Wednesday, May 26, 2010

?

Someone that I don't know is following my blog. Is that normal?

Parenting

So I've learned a lot of things living in my house with four kids. #1 is that I want kids. I already knew that but now it's confirmed. I would say that I want a girl but I witness the cute stage when they're six or seven and the bitchy pre-teen phase which is not fun at all ("Damn it, just get over it or start bleeding already!" is the response from my roommate). I would say a boy but they are fiendish and sneaky, more so than the girls. My determination is that there is no right answer. Either one is amazing in different ways.

Other things that I've learned-

Don't baby the baby. Just because it's little and cute does not mean that it should be able to get away with anything.
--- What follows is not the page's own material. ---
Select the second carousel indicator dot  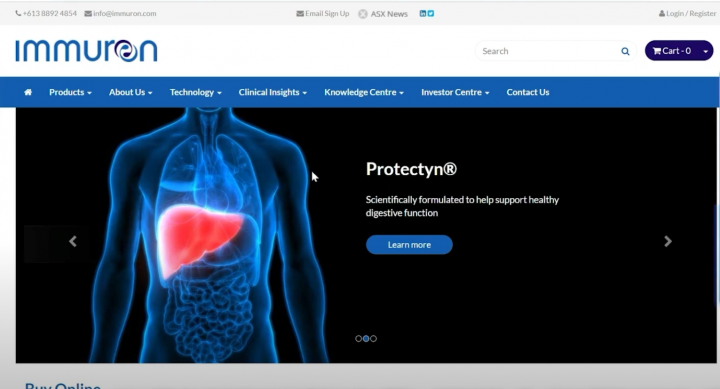click(x=366, y=338)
It makes the older kids resent him and then they start turning on him. Not cool.

Consistency. Punishment means nothing if you turn around and cuddle two seconds later. I understand that when they're really young that after they've taken a nap or had some time to chill out, they will forget why they're being punished. You have to know when it's been enough.

Spend time with your kids!!! Children are meant to be heard, seen, felt (not in a creepy way), and experienced. Quiet does not always equal good. Kids need attention. If you have a dog you take it for walks and pet it. Multiply the time you spend with your dog by five and that's a minimum amount of time to spend with your kids.
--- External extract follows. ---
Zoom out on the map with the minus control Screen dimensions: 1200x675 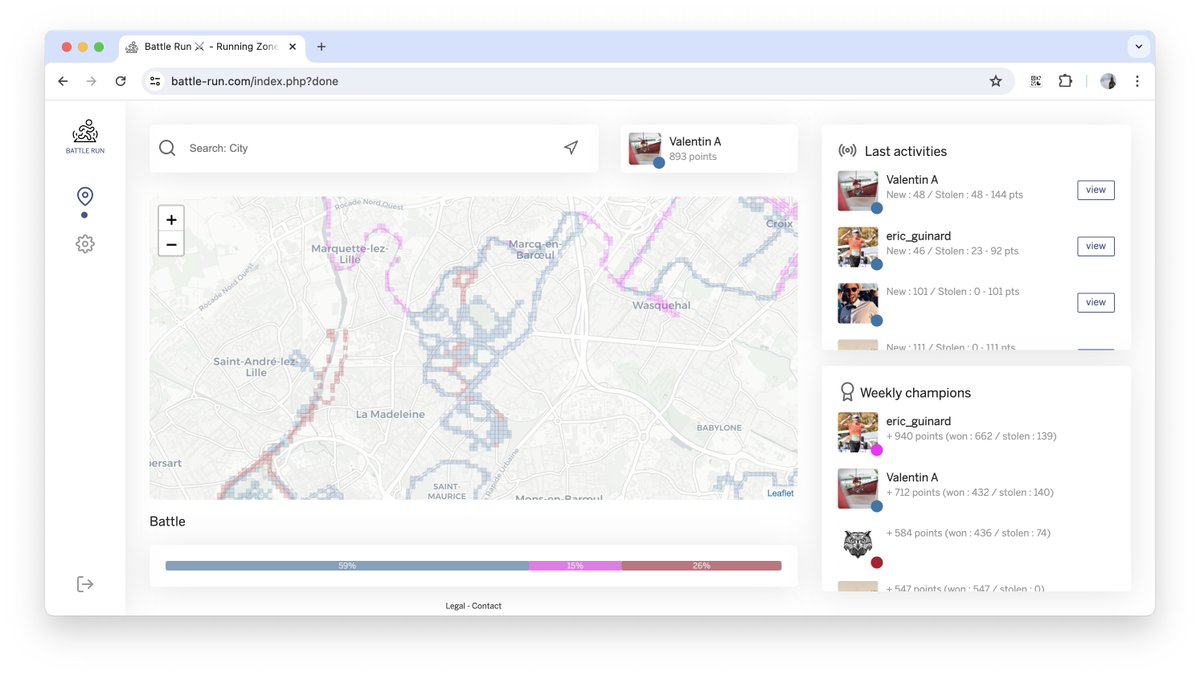pos(171,243)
These are just a few things that I've thought about recently and they may not be universal. I do know that the best part of my day is walking inside and have an adorable little girl hug me and not want to let go. Of course you may get the same response from a loving dog for less cost and fewer gross diapers to change. It's up to you.

Sunday, May 23, 2010

Inspiration

So. My sisters are all very creative and always have these amazingly inspirational or fun blog posts to read. I've known this as fact for some time but am now still awake at 140 am because I could not stop reading them. So I'm inspired. I'm not sure if it's due to me just wanting to be expressive or due to the fact that I can't have my sisters being more wordsmithy than I am without a fight (yes I know wordsmithy isn't a word, I'm being creative. let it go.). So here I am in the middle of the night (wondering why I hear scampering feet outside my door. Abby already went to the bathroom before I put her to bed) trying to rally some creativity. I may have used it all up on my new word, see above, but I'll try to muster up some more. Here goes.
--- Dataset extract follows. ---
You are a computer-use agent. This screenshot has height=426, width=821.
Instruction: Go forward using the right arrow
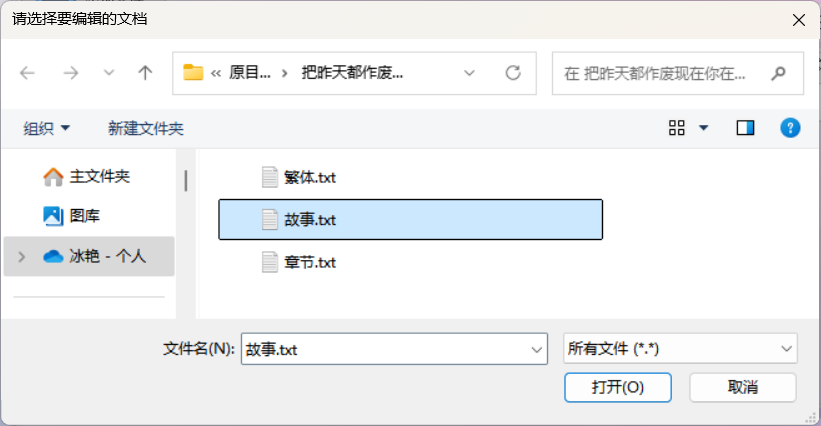pos(71,73)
I have 483 days remaining in the Navy. I mentioned this to my mother earlier and she remarked that it seemed like just yesterday I had 719. She also brought up a good point about my future outside of the navy. Once I am done with my indentured servitude something new will begin.

My Life.

What will I do then? No, not where will I go? Where will I work? The question is, what will I count down to? My life will start and I will have to start counting up was her point. I'm not sure if I agree or not. I think that in everyone's life there are things that they count down to. My Mom counts down until the end of school, my Dad counts down until the next graduation or conference or how long it will be until it's socially acceptable to check his PDA in the middle of a conversation (I love you Dad but it's true). I don't know what my sisters count down to. Maybe their student loan payments or something like that. There is a point to be made. I've spent the past few years of my life waiting for something to end and I'm going to be faced with the task of building a future. I think about this a lot actually. What will I want to do with my life when it is no longer ruled by my profession? We'll delve into that later.